EXERCISE PROMPT: Using the records below, quote only the span that opens with the line containing "アニメ版より漫画版の方が数話進んでいる（遅れている）って英語でなんて言うの？ (72, 1838)" and closes with the line containing "Cover Letter &", exactly and inclusively.
*** Opening DATA FOR ANALYSIS ***
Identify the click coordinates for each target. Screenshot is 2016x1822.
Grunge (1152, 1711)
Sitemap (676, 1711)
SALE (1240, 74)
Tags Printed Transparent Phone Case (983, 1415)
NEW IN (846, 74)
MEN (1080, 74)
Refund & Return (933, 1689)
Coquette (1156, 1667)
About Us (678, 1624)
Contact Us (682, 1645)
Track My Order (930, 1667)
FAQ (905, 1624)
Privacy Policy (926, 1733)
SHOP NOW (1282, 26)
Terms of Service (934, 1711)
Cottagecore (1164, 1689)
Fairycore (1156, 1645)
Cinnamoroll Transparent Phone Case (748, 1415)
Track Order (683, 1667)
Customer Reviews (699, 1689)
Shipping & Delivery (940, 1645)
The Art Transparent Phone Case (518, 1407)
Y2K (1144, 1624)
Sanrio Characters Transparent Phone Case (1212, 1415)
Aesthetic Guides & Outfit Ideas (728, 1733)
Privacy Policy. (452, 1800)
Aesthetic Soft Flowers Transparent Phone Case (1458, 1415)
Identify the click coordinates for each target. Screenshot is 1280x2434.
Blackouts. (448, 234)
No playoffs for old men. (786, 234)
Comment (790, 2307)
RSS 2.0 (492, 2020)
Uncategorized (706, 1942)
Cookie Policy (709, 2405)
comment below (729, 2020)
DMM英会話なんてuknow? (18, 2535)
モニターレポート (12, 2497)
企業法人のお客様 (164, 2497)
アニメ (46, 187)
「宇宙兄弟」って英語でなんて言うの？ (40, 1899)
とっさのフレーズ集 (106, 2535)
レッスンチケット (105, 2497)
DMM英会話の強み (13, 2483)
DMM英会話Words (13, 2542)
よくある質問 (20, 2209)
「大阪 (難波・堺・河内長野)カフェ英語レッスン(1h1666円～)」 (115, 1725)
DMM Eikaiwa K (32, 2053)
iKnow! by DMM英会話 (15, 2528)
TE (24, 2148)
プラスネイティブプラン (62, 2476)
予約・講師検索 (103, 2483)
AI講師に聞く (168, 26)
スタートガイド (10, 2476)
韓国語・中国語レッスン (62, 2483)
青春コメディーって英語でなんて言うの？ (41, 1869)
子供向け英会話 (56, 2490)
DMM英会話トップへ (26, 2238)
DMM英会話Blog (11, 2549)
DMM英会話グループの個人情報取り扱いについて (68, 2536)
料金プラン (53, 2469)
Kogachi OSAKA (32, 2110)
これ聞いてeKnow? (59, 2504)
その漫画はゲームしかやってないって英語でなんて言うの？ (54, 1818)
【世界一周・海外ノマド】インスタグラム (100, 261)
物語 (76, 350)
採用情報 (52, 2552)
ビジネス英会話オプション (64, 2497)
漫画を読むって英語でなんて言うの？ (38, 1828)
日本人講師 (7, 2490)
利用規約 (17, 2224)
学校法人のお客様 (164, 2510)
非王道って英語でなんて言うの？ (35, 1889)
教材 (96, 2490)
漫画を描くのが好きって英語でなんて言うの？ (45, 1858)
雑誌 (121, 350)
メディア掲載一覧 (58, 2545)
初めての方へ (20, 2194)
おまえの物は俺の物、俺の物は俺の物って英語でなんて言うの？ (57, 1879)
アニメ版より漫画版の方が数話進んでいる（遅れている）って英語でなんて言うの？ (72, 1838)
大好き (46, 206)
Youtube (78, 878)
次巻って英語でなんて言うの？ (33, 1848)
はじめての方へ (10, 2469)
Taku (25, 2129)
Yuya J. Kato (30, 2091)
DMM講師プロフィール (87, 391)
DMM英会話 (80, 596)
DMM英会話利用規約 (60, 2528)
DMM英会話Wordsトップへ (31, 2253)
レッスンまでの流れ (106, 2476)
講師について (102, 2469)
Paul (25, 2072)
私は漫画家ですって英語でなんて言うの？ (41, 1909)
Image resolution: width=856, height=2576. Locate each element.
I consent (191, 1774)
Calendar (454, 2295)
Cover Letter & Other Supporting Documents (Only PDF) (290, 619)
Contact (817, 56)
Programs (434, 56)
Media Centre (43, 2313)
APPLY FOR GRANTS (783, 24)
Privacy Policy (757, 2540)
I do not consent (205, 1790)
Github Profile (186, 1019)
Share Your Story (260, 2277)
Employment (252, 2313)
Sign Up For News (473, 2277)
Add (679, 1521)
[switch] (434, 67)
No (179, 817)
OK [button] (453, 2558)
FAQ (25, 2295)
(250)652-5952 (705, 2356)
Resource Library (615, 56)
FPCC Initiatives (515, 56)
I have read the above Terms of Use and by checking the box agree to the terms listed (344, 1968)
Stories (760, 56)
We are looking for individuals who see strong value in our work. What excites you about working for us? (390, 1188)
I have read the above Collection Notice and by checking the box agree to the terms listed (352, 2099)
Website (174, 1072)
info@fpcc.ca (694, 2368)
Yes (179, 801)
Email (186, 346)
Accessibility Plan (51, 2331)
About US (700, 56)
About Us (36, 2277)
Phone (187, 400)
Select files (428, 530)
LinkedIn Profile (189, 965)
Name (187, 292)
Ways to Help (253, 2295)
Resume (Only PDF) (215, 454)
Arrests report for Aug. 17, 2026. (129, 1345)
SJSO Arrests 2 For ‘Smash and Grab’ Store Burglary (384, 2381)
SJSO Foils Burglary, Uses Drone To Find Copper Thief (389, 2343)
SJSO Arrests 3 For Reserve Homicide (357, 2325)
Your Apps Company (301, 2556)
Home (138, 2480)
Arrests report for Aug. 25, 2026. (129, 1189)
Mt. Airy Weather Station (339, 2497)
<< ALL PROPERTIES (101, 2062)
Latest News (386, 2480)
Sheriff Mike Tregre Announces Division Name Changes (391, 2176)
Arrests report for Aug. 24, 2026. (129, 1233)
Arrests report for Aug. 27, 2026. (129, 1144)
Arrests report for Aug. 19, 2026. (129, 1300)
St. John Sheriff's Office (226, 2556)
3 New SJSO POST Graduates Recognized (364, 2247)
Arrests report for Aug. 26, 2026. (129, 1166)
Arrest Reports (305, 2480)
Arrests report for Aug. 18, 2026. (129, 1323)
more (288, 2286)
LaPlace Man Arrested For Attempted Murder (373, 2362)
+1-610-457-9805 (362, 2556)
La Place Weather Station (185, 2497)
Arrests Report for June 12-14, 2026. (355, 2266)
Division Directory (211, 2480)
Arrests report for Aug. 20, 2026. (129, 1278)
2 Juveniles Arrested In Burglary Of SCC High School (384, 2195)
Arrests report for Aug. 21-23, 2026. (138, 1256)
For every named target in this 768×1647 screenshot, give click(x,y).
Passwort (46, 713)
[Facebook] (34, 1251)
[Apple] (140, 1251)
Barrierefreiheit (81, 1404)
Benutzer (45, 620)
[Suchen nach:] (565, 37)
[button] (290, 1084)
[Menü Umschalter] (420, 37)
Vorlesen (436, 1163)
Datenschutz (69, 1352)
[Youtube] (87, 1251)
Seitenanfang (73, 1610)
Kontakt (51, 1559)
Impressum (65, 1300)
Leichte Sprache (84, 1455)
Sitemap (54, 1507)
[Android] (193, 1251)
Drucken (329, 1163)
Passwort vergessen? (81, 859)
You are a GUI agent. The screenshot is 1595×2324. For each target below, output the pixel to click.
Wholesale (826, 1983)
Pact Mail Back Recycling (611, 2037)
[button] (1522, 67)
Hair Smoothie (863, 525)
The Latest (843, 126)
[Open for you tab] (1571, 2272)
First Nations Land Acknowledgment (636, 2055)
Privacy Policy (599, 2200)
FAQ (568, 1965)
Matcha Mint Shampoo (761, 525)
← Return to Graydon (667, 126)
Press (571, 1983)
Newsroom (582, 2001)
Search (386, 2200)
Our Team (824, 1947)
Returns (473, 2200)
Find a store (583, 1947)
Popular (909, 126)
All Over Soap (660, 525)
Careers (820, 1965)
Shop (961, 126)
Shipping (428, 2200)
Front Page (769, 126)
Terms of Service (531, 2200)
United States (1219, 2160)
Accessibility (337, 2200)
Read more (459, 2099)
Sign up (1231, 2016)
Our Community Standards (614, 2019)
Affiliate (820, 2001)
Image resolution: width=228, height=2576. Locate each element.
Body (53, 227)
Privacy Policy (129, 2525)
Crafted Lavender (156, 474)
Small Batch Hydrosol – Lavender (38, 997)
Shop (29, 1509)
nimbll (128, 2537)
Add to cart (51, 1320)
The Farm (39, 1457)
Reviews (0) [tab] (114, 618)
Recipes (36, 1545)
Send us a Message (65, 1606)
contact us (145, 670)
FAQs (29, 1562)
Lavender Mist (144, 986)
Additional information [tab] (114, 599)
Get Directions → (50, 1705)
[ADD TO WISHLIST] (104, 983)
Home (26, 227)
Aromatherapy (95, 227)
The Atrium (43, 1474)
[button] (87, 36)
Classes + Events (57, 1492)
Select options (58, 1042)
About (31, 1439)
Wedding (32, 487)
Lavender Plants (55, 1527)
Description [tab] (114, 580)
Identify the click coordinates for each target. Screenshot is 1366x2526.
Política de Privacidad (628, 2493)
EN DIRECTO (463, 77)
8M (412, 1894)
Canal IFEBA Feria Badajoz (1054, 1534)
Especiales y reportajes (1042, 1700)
*** Closing DATA FOR ANALYSIS ***
RESPONSE AREA:
アニメ版より漫画版の方が数話進んでいる（遅れている）って英語でなんて言うの？ (72, 1838)
大好き (46, 206)
Youtube (78, 878)
次巻って英語でなんて言うの？ (33, 1848)
はじめての方へ (10, 2469)
Taku (25, 2129)
Yuya J. Kato (30, 2091)
DMM講師プロフィール (87, 391)
DMM英会話 (80, 596)
DMM英会話利用規約 (60, 2528)
DMM英会話Wordsトップへ (31, 2253)
レッスンまでの流れ (106, 2476)
講師について (102, 2469)
Paul (25, 2072)
私は漫画家ですって英語でなんて言うの？ (41, 1909)
Image resolution: width=856, height=2576. Locate each element.
I consent (191, 1774)
Calendar (454, 2295)
Cover Letter & Other Supporting Documents (Only PDF) (290, 619)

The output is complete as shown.